§ PAGE EXTRACT:
########################################
Blondene Leys, one of about 700 student veterans receiving benefits through the Post-9/11 GI Bill at Prince George's Community College.

“I try my best, but yeah, sometimes it can be a little bit overwhelming. But I manage,” Leys says of the responsibilities she juggles -- in particular, adjusting to her new life outside the military. “I think that was a good jump-start because now that I’ve gotten through that, school is like, no problem,” she adds with a laugh.

And now, a year into college and a decade after Sept. 11, Leys is honoring the anniversary by appreciating what she has. “For me personally, it’s really just a celebration of, really, my life, and me being here,” she says. “The best thing I can do is just try to live my life to the potential that I see in myself.”

The approaching date is on the minds of veterans at Prince George’s, but the extent to which others are considering it is unclear. The attacks were part of the reason why Byron Johnson, an engineering student, wanted to serve in the military. “It made me just recognize how proud I am to serve my country,” he says. He and Leys agree on that, and on another thing, too: “I haven’t heard anybody but veterans talk about it," Johnson says of the anniversary.

On the Prince George's campus, neither Leys nor Johnson has been met with anything but curiosity, respect and assistance upon revealing their past experiences. Still, the anniversary is yet another example of the ways in which the unique experiences of student veterans shape their daily lives, but can't be understood by most everyone else. (A recent study found that veterans consider and attempt suicide at higher rates than other students.)

“It’s a different world,” Johnson says. “There’s a sense of order in military life that you get used to…. Those details aren’t in civilian life.”

“It was kind of an awakening, or a whole other experience,” says Leys, who added that the GI Bill is the main reason she’s able to afford college.

Veterans also have a three-year period during which they can receive a Basic Allowance for Housing, or BAH. The amount varies by location; in Maryland, it amounts to $1,881 per term when students take at least 12 credit hours. That money covers living expenses such as food, rent and transportation. “They need that money to live off of,” says Dwayne Bourgeois, manager of veterans services at Prince George’s.

But Bourgeois also deals regularly with students whose BAH is stalled or revoked because they aren't enrolled in the courses they need to make consistent progress toward a degree, which is required to receive benefits under the GI Bill. (For some students, that means taking classes year-round, even on Sundays.) By noon Wednesday, he had already met with four students who found themselves in such situations.
########################################
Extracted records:
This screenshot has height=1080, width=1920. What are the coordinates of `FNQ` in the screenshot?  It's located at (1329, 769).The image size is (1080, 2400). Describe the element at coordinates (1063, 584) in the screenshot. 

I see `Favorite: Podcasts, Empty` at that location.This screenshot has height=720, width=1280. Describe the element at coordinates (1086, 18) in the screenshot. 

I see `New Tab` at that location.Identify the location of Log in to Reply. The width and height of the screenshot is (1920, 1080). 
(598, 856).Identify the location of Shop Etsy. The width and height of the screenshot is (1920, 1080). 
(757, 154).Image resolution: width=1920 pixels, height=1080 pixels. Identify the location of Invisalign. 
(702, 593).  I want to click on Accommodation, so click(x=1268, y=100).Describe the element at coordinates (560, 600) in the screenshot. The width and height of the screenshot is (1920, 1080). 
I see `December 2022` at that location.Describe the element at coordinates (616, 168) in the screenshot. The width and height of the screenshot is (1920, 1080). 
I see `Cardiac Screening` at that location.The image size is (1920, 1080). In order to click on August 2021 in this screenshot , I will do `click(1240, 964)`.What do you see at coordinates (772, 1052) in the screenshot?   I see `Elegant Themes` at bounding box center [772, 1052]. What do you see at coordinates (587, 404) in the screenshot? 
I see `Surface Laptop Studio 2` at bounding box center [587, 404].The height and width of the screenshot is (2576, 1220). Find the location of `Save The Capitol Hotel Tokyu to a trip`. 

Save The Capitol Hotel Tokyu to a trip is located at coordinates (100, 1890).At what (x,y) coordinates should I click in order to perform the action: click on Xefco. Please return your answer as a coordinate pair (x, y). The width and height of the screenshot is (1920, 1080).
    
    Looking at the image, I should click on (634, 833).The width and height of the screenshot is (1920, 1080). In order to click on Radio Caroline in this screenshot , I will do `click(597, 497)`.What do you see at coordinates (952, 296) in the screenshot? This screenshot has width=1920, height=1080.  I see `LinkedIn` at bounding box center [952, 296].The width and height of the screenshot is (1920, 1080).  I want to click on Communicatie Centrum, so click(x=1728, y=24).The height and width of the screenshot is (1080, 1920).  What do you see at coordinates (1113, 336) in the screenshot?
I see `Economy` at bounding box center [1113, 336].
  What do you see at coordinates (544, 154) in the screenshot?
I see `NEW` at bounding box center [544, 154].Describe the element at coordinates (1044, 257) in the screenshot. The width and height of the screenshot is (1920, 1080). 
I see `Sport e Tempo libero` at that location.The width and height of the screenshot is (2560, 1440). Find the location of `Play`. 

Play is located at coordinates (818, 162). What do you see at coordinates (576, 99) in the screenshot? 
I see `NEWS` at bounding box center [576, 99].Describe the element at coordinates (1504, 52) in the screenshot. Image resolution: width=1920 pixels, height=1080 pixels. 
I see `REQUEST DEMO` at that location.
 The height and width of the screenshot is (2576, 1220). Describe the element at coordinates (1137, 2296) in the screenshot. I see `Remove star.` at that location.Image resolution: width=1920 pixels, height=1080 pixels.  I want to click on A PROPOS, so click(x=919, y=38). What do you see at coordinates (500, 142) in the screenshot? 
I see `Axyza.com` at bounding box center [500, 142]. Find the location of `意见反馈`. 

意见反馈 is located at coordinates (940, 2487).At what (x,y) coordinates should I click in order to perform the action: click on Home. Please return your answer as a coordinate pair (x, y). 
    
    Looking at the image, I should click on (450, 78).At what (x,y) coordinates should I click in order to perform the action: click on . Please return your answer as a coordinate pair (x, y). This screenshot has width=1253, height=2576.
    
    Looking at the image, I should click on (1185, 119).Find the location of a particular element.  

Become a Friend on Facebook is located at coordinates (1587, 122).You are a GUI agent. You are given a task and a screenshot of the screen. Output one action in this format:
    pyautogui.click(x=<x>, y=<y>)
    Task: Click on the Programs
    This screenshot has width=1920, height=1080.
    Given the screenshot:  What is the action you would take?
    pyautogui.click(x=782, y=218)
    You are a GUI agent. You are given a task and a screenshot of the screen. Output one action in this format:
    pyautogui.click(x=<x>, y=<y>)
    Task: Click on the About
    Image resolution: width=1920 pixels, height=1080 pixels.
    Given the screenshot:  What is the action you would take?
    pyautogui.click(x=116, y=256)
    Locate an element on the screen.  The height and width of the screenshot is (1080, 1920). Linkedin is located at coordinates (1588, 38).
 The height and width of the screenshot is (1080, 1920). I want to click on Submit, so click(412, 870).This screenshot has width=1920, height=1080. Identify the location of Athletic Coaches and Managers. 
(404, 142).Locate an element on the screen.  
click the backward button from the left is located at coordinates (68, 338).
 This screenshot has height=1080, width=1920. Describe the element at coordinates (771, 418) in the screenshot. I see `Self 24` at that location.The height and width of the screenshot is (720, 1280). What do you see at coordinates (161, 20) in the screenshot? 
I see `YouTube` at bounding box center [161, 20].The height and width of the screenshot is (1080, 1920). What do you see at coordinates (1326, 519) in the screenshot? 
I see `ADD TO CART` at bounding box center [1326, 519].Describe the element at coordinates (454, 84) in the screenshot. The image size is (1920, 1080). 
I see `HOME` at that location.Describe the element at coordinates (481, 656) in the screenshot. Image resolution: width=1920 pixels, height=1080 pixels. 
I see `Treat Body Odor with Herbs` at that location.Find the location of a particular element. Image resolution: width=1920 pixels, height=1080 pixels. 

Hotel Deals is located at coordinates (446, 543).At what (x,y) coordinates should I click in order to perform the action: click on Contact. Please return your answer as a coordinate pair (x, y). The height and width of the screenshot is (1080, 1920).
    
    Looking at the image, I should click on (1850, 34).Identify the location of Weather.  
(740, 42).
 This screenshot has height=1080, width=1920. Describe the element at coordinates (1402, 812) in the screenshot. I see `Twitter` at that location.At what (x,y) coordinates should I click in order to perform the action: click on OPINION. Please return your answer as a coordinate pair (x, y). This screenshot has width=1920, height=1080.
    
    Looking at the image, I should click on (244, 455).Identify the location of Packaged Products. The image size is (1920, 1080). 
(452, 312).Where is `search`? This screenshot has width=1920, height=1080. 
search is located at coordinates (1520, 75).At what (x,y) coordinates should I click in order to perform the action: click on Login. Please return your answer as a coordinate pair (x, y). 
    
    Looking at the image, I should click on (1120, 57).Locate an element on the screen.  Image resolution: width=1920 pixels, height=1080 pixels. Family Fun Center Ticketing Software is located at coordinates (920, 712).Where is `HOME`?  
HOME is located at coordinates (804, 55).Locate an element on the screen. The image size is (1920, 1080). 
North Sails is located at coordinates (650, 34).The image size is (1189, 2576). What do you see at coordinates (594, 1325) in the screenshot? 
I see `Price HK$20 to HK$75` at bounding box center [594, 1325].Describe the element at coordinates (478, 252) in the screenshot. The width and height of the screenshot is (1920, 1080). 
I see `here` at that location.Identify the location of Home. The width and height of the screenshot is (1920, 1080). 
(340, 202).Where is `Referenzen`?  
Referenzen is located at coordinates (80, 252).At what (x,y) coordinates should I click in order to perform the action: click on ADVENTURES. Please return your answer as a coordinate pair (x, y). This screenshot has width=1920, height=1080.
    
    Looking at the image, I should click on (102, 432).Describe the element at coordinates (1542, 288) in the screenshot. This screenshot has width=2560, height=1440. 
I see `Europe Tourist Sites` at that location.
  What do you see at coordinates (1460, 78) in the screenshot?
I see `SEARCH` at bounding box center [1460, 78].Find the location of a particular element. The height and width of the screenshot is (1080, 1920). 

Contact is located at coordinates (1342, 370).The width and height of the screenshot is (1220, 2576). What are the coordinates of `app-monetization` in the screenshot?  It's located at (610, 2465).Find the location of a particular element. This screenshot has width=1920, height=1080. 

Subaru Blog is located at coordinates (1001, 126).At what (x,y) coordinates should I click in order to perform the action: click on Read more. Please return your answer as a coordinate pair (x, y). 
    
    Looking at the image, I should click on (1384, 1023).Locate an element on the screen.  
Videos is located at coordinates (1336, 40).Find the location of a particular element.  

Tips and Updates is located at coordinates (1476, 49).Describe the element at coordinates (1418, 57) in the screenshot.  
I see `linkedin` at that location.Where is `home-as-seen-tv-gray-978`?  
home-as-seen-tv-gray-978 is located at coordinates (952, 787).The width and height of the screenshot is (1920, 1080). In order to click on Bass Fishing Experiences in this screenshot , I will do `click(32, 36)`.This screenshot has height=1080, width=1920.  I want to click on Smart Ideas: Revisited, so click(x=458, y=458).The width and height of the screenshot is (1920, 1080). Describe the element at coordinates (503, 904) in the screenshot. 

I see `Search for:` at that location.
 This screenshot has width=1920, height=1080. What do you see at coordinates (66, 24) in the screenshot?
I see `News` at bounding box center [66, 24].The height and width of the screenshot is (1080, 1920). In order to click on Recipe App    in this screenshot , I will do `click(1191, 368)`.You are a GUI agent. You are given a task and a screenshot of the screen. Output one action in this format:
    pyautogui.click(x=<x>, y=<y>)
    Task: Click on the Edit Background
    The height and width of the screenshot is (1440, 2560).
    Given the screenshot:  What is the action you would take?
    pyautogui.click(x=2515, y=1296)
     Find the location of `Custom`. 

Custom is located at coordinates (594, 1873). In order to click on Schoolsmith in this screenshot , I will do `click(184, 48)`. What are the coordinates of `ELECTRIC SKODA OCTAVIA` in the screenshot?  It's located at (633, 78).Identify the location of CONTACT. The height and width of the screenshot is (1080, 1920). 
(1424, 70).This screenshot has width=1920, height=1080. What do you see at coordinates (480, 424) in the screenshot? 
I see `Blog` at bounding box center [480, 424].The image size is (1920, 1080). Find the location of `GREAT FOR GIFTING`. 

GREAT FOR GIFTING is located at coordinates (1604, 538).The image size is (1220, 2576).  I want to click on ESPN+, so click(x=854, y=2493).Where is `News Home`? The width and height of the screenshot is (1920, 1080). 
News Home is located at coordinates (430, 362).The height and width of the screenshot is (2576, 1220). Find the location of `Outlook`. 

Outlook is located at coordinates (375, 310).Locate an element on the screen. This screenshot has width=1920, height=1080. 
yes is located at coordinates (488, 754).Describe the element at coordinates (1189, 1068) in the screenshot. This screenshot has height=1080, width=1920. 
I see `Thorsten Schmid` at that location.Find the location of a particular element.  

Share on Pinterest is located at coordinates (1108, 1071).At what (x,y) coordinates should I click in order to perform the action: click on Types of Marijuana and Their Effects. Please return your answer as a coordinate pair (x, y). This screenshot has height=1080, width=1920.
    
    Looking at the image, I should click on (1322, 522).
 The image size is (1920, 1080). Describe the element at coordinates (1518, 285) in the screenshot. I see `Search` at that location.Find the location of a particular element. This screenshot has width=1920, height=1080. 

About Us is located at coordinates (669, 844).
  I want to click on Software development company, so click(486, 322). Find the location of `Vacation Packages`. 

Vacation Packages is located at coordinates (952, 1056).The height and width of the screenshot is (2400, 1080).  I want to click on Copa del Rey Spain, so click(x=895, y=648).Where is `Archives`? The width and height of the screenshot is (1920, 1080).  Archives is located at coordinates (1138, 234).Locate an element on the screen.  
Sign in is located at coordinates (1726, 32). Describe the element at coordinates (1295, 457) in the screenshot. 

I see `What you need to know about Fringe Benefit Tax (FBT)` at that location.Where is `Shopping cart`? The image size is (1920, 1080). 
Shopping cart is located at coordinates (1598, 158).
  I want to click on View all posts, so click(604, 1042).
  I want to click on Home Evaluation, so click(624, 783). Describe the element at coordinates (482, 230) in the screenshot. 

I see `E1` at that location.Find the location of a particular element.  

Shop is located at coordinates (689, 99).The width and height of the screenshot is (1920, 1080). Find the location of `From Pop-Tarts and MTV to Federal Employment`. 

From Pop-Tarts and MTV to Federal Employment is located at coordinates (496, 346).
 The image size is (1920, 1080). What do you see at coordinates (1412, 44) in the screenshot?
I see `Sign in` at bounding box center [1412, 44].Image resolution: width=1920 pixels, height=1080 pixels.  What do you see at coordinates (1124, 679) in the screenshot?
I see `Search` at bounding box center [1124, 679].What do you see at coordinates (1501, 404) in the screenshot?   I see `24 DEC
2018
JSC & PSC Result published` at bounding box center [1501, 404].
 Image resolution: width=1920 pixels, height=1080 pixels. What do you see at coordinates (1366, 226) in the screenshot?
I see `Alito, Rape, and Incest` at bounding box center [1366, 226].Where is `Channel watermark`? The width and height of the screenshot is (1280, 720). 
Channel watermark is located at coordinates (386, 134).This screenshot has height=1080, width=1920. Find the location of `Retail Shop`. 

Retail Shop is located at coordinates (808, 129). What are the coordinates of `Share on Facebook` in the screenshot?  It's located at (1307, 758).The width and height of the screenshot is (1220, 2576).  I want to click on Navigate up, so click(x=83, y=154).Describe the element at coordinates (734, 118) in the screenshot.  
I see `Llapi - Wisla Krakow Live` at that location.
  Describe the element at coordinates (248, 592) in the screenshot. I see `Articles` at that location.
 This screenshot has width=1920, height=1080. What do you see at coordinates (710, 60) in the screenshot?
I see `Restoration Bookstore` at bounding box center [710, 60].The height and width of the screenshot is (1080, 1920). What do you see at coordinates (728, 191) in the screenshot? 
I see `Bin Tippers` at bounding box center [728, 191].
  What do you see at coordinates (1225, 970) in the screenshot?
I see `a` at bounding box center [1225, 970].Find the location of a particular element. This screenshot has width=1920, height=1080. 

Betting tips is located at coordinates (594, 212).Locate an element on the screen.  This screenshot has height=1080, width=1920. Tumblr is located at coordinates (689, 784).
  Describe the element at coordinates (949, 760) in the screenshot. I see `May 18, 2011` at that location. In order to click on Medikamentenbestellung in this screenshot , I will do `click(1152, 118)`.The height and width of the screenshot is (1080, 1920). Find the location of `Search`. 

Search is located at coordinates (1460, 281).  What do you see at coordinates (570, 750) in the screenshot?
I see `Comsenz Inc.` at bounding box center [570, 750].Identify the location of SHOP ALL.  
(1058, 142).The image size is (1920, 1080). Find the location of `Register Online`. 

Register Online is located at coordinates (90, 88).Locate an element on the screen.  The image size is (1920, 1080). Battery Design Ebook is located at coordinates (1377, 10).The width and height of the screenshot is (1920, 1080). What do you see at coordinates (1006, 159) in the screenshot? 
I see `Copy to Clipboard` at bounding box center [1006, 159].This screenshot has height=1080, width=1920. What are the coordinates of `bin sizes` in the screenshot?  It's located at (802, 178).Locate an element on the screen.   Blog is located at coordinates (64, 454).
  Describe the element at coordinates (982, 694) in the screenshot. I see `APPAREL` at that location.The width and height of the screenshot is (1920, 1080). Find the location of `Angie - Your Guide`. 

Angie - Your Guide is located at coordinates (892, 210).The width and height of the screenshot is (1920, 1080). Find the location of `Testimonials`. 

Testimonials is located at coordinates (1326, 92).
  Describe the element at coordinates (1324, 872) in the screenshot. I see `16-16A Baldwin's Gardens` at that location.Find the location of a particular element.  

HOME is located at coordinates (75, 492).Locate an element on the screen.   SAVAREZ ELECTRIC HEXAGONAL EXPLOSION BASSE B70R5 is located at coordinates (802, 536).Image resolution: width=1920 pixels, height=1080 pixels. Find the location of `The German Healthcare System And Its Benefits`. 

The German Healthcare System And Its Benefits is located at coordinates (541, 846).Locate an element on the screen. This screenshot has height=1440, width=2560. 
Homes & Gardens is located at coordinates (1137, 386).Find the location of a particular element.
########################################
§ WHAT THE TASK REQUIRES:
Please explain, using the student veterans text above, why some students' Basic Allowance for Housing is stalled or revoked. Answer in one to three sentences.

§ FINISHED TASK:
Their BAH is stalled or revoked because they aren't enrolled in the courses they need to make consistent progress toward a degree. That consistent progress is required to receive benefits under the GI Bill.